Elementary "A Giant Gun, Filled With Drugs" Review: High Times
No joke, I loved last night’s episode. Talk about savvy programming, that the Superbowl Special episode of Elementary and the one last night were among the two best episodes the show has ever done. The cold open, a girl getting stuffed into a suitcase after refusing to let a stranger in to charge his cellphone, was genuinely scary (although I resent them punishing a female character for not letting some strange guy into her house—ladies, there are plenty of times where not trusting your instinct lands you in the headlines described as a torso, and don’t forget it).

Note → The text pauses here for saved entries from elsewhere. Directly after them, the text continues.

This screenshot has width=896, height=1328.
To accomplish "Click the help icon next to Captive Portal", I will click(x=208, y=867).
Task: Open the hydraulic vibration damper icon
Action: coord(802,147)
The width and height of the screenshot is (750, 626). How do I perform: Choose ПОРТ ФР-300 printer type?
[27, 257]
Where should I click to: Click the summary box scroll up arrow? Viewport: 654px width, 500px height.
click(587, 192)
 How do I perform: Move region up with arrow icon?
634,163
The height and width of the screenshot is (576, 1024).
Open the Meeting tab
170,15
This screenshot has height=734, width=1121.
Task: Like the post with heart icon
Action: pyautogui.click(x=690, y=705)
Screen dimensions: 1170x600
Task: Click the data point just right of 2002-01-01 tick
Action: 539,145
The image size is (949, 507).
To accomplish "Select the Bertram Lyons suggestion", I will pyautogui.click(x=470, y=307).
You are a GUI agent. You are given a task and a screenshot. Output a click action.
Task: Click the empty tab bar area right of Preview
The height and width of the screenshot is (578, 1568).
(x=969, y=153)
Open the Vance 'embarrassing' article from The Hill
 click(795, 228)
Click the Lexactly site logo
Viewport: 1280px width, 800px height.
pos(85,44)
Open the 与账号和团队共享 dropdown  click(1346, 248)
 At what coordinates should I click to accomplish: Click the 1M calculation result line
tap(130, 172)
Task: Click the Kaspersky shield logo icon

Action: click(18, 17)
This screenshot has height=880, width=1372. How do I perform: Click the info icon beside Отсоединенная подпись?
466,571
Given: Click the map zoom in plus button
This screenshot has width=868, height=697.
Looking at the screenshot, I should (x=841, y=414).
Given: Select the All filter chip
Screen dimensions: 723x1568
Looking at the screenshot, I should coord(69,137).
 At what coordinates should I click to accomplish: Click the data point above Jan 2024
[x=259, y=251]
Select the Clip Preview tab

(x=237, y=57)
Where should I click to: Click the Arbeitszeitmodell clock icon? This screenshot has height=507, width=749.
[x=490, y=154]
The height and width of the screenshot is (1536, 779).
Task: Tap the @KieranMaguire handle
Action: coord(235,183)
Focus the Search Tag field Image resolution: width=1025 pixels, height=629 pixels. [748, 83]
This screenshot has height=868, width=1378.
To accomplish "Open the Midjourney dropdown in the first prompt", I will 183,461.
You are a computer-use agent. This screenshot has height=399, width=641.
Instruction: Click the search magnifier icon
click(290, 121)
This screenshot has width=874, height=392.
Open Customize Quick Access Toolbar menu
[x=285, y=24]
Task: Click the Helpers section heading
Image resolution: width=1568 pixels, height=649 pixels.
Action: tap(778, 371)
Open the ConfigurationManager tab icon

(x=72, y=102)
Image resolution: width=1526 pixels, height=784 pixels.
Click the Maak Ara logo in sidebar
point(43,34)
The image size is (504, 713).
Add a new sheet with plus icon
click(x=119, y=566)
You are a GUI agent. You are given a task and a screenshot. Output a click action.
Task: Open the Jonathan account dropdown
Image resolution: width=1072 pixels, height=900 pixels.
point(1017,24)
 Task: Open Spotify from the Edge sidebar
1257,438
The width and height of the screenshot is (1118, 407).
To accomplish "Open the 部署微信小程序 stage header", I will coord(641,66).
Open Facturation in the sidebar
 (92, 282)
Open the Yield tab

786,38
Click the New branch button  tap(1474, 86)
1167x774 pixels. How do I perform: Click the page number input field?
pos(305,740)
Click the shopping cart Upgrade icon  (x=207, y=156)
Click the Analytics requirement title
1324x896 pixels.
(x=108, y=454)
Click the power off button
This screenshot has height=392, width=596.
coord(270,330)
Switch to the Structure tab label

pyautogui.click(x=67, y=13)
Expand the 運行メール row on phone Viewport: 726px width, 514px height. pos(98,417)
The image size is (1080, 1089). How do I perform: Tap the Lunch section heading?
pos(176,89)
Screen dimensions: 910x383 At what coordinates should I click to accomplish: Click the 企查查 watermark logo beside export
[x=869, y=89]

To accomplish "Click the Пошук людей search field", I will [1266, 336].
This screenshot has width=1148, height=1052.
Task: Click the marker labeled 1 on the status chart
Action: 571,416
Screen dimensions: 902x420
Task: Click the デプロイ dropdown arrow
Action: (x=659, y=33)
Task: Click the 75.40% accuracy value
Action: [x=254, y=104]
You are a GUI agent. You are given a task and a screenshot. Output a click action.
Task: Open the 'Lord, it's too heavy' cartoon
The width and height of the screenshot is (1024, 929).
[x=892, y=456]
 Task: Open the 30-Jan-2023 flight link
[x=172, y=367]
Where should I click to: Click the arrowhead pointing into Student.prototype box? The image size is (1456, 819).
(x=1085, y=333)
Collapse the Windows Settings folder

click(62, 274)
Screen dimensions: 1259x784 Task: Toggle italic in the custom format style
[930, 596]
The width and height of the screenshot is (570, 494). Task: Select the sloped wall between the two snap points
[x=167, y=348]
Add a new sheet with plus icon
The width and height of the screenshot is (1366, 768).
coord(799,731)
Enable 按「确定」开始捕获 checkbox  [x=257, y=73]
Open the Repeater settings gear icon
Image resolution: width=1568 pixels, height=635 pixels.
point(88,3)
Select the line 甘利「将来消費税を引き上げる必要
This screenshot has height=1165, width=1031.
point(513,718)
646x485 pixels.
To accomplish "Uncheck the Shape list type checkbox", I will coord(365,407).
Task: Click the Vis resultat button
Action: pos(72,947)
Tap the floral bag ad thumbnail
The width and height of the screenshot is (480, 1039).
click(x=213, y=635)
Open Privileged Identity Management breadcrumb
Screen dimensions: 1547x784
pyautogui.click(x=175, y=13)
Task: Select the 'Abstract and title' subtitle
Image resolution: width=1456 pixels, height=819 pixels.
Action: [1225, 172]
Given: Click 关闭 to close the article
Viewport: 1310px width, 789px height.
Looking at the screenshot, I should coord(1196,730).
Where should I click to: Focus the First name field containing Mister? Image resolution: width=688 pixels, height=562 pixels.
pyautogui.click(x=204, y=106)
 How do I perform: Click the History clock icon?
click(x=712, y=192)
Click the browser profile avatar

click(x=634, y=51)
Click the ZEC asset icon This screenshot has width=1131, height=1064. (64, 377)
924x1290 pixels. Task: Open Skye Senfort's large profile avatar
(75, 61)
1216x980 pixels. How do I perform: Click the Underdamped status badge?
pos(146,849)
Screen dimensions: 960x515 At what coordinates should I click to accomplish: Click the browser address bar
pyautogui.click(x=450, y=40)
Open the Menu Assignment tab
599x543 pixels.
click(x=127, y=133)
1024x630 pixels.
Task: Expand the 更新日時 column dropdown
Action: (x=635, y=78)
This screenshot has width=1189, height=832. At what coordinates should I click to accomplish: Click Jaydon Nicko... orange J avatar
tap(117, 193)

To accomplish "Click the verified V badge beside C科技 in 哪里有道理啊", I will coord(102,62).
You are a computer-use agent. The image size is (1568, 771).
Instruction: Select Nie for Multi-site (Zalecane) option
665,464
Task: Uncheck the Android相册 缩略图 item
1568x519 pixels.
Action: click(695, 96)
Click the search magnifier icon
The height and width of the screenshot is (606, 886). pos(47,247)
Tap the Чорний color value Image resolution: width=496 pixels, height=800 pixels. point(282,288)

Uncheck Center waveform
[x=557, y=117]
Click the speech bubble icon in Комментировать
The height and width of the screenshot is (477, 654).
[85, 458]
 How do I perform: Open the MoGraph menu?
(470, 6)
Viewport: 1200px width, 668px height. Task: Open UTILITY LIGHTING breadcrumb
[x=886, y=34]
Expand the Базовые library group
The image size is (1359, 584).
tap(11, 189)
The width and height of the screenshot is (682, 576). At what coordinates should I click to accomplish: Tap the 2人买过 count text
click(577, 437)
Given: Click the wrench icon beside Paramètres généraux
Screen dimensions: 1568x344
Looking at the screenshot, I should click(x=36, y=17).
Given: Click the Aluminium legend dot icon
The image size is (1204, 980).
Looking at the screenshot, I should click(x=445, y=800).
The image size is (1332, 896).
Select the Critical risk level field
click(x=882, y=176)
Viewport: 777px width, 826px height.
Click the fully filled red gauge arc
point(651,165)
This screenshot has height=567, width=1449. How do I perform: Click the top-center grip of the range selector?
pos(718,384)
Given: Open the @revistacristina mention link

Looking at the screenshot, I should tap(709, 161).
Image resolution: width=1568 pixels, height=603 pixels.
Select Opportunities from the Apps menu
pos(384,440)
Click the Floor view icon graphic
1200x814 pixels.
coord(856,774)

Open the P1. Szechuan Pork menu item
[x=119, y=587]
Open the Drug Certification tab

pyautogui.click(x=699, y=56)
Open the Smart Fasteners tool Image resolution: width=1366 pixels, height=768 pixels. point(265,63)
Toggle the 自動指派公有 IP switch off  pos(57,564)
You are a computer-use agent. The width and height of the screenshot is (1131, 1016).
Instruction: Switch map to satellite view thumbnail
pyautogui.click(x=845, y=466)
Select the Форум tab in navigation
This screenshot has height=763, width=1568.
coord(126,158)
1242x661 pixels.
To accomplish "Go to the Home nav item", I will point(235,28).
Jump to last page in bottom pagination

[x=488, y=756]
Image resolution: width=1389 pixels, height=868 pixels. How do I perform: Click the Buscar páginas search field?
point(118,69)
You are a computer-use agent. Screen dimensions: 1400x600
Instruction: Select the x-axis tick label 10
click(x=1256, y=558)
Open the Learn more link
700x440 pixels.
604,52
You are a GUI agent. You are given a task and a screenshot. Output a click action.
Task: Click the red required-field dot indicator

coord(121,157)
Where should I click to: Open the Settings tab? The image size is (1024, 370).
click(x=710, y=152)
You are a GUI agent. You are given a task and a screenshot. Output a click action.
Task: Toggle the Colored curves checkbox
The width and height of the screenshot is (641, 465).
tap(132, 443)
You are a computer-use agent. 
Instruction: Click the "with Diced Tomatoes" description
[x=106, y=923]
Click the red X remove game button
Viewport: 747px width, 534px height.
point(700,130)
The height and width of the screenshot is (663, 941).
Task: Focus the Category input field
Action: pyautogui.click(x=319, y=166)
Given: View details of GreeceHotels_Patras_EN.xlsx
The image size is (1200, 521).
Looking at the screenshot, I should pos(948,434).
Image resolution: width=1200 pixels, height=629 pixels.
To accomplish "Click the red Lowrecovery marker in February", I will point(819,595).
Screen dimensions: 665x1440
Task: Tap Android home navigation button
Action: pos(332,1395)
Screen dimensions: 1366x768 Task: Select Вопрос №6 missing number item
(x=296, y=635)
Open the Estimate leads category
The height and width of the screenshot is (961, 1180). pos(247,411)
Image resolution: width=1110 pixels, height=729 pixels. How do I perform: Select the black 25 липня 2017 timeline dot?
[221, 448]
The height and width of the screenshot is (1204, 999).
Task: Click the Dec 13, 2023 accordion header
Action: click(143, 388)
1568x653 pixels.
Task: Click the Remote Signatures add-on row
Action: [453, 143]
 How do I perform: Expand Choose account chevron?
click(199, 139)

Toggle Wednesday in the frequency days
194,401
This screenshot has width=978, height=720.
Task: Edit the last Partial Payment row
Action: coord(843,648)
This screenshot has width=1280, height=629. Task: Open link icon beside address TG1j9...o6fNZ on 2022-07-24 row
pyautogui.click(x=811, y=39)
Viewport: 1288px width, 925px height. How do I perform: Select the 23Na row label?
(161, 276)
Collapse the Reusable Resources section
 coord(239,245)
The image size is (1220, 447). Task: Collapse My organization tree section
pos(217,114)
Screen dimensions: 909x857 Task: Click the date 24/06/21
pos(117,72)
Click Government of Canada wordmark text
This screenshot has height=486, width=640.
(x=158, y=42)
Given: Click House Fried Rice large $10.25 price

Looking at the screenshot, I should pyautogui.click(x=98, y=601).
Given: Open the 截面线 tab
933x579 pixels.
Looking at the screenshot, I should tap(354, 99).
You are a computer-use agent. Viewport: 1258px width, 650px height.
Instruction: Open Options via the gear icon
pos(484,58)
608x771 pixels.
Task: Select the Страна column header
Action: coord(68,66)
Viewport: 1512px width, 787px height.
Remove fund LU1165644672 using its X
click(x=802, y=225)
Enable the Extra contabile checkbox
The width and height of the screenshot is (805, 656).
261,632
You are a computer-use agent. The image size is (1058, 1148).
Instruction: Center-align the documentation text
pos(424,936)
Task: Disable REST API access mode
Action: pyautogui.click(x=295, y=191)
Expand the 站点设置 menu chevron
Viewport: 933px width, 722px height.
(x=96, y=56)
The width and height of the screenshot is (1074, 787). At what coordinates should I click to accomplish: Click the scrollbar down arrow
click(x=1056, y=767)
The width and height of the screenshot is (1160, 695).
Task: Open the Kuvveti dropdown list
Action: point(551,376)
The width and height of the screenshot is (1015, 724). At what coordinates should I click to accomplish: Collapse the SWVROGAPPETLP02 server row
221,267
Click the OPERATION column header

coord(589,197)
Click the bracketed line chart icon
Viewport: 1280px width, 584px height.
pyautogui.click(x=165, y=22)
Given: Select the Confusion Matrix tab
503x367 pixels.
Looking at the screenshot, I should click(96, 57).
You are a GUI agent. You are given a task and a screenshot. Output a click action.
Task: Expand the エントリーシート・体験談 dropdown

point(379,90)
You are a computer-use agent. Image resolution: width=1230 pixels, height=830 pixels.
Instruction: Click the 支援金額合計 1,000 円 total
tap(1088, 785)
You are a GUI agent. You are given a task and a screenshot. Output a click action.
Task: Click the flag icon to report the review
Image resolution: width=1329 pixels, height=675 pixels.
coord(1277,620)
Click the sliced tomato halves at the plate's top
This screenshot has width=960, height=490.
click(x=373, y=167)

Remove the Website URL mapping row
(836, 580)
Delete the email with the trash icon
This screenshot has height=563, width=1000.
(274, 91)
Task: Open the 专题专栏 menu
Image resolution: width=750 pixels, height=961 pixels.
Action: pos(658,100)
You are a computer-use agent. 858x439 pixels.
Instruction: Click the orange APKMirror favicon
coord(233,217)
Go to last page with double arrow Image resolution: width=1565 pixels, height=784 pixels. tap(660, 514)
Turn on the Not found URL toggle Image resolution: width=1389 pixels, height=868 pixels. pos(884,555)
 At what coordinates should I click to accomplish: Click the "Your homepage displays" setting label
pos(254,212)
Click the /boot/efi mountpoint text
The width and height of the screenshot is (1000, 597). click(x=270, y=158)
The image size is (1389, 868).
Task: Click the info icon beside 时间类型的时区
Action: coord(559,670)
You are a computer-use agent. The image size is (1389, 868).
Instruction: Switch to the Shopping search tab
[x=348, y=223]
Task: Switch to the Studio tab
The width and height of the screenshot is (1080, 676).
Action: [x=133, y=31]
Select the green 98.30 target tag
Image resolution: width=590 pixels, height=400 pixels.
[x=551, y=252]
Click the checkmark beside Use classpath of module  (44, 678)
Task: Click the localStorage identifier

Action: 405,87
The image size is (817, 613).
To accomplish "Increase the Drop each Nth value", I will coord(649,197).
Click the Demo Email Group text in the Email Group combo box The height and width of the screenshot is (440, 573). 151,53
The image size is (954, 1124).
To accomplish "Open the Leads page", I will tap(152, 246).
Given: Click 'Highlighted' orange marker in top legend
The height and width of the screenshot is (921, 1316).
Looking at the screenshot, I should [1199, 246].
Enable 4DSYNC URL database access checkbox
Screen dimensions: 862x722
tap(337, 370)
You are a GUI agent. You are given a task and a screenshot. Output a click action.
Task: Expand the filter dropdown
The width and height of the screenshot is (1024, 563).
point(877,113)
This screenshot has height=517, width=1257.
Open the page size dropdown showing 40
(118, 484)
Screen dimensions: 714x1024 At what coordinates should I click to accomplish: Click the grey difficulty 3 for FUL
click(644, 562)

I loved the circle of Al-Anon supporters listening to JLM spool out a case of his that involved a mongoose and “Colonel” something. At least one of Elementary's writers has a sort of absurd sense of humor that leaks in here and there and when it does, the show is always stronger for it. And then John Hannah turning up in the buff and doing a Scottish accent? As someone who has seen The Mummy at least 2,802 times, John Hannah, Racel Weiz, Brendan Fraser, Oded Fehr and Arnold Vosloo will ALWAYS be welcome on my screen. (I can’t be the only person who secretly adores this movie and is down to watch it any old time. Oh I am? Well that’s why I never leave my house.)
I also thought it was wonderful that they were working on a case without the resources of the NYPD/FBI for a change. It was a smaller story (relatively; an international cartel is on average a tiny bit smaller than an international spy ring involving elite covert government agencies), and I thought it was hilarious to put Watson and Sherlock out of their element at the Hurrikane club and all. But most impressive was the central conflict that was raised: That Sherlock’s former drug dealer Reese (Hannah) insisted that when Sherlock was high he was much more creative and brilliant—that the sober version of him was a shadow of his former, London-based self. (Gar he sounded so much like someone from one of my art classes back in college, where I spent critique after critique with fellow art school students and teachers who were proudly high out of their minds.)
I don’t know if this is a meta-comment on the unflattering comparisons to the BBC Sherlock that first dogged this show or if it will turn into Sherlock blowing some rails when he gets super stumped in the season finale, should Irene Adler get involved (and please can she be played by Angelina Jolie?).
We all know that’s not going to happen (Angelina is busy being the closest thing on Earth to Superman/filtering water in third world countries) but the fact that my brain is excitedly trying to predict where the season is going to go instead of sitting back and moaning about how many opportunities have been lost feels quite refreshing. The smaller stories, a mere sprinkling of police, and well-earned emotional punches resting on solidly built story foundations (the sadness of Sherlock borrowing money from his dad, the genuine rage from Sherlock when Reese tempted him with cocaine)...
So to sum: Was it a perfect episode? No, but the relationship between Sherlock and the police (mutually respectful but not partners), the plausibility of the crime (thank goodness no more spy games!), and the emotional connection to the person bringing the story for once were welcome and encourage my hopes more than I’ll say.
But more importantly, what did you think?
1. PG tips: best tea ever? (did I imagine this or did Watson specify they had PG tips?)
2. What movie can you watch any day of the week?
3. Do you think Sherlock will ever break sobriety (like, say, in the season finale?)
4. Do you think drugs can honestly make an artist more creative, or do artists who incorporate drugs into their creative mode use them as a crutch because they fear they’re not that good?